Uncovering bias in GPT-2
LLMs such as GPT-2 have revolutionized natural language processing (NLP) by producing high-quality, human-like text. While these models can be valuable tools, they are not without their challenges. One significant concern is the potential for bias in their outputs, which can result from biases in the training data. To understand this concept in practice, let’s consider an example. We’ll use the GPT-2 model from Hugging Face’s transformers library, trained on data from various internet sources, including Reddit, a platform known for its diverse array of opinions and discussions but also for misinformation and potential biases. This experiment aims to showcase the potential biases that LLMs can exhibit when generating text based on specific prompts.
Let’s set up some code for an experiment. I want to ask GPT-2 a few questions where I expect a list as an answer, and I want to see what it says and how often it will say it. This code block creates a function to ask a question and counts the elements of a comma-separated list in the response:
from tqdm import tqdm
import pandas as pd
from transformers import pipeline, set_seed
generator = pipeline(‘text-generation’, model=’gpt2-large’, tokenizer=’gpt2-large’)
set_seed(0)
Let’s look at this in more detail:
- The pipeline is a high-level, easy-to-use API for doing inference with transformer models. The set_seed function sets the seed for generating random numbers.
- Next, we create an instance of the text-generation pipeline. We set up a pipeline for text generation, specifying the GPT-2 model and tokenizer. The GPT-2 model is used because it’s been trained on a large corpus of text and is able to generate human-like text.
- We then set the seed for the random number generator. The seed is set to ensure the reproducibility of the results. When the seed is set to a specific number, the generated sequences will be the same every time this script is run.
- Finally, we use the generator to create text. The generator receives a prompt and spits back a response:
- It generates multiple different continuations of the prompt per call (controlled by the num_return_sequences parameter).
- The max_length parameter restricts the total length of the generated text to 10 tokens.
- The temperature is set to 1.0 and affects the randomness of the output (higher values make the output more random, and lower values make it more deterministic).
Figure 13.1 shows some top results for a few prompts:

Figure 13.1 – Differences in asking GPT-2 what kinds of jobs men and women hold
These outputs clearly show that there may be biases in the language model’s output. Some of the generated sentences could be perceived as negative or stereotyping, demonstrating that there could be potential for bias in LLMs. Therefore, it is crucial to manage and be aware of these biases, especially when using the model’s output for any sensitive tasks.
Language models such as GPT-2 are trained on large amounts of text data. They learn to generate text by predicting the next word in a sentence, given the context of the preceding words. This learning process doesn’t include explicit information about the facts or morality of the statements; it just learns patterns from the data it’s trained on.

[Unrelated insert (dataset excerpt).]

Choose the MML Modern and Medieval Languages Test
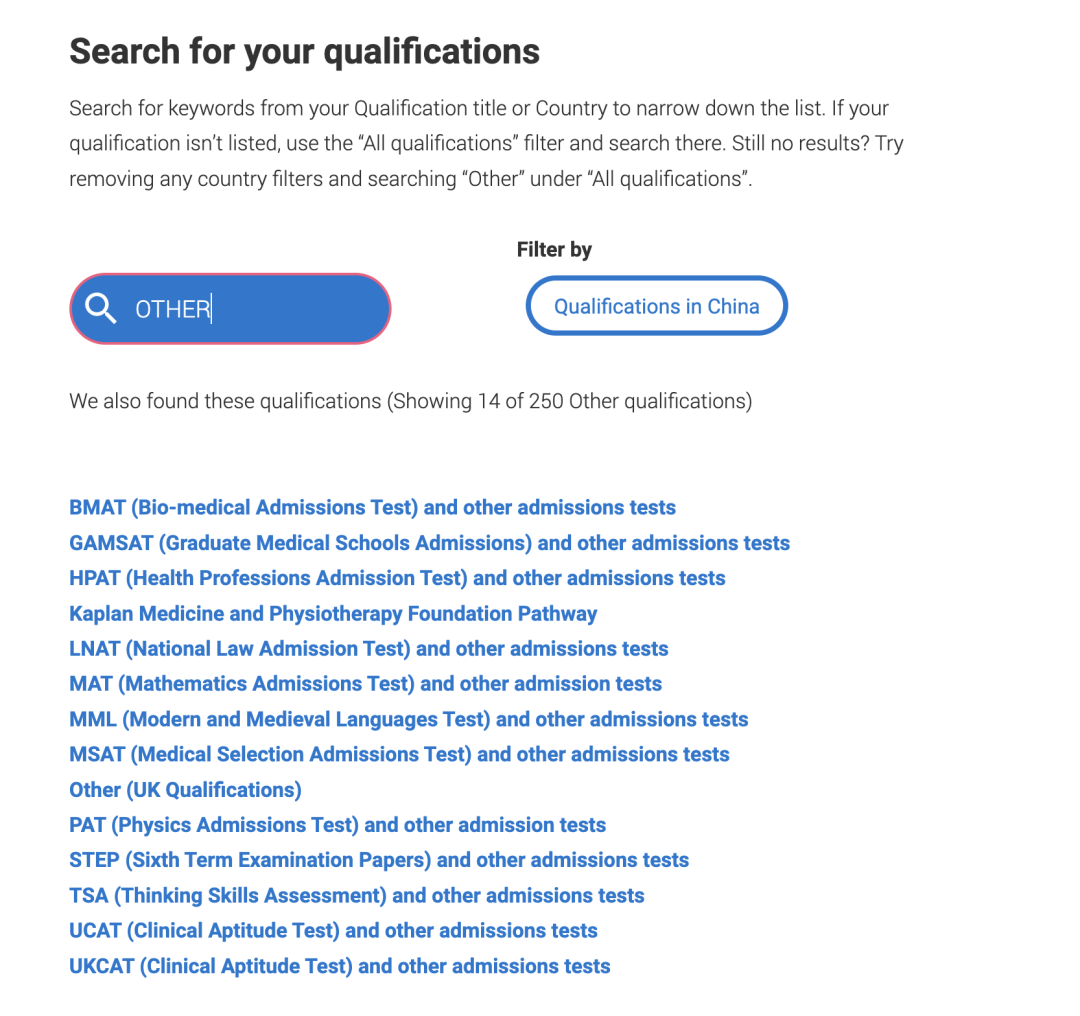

Biases in these models arise due to the nature of the data they are trained on. In the case of GPT-2, a significant portion of its training data comes from websites such as Reddit. While Reddit can be a rich source of diverse views and discussions, it is also a platform that contains a wide range of content, including misinformation, stereotypes, and discriminatory language.
So, when the model is trained on such data, it can potentially learn and replicate these biases. For example, in the code we provided, some generated sentences could be seen as promoting stereotypes or misinformation. This demonstrates that the model has possibly learned these patterns from the biases present in its training data.
This has serious implications. For example, if LLMs are used in applications that involve making decisions that impact people’s lives, such as job recruitment or loan approval, any bias in the model’s predictions could lead to unfair outcomes.
Therefore, addressing these biases is a significant challenge in the deployment of LLMs. Possible solutions could involve careful curation of training data, bias mitigation techniques during the training process, or the postprocessing of model outputs. Additionally, understanding and communicating the potential biases of a model to its users is also a crucial part of responsible AI deployment.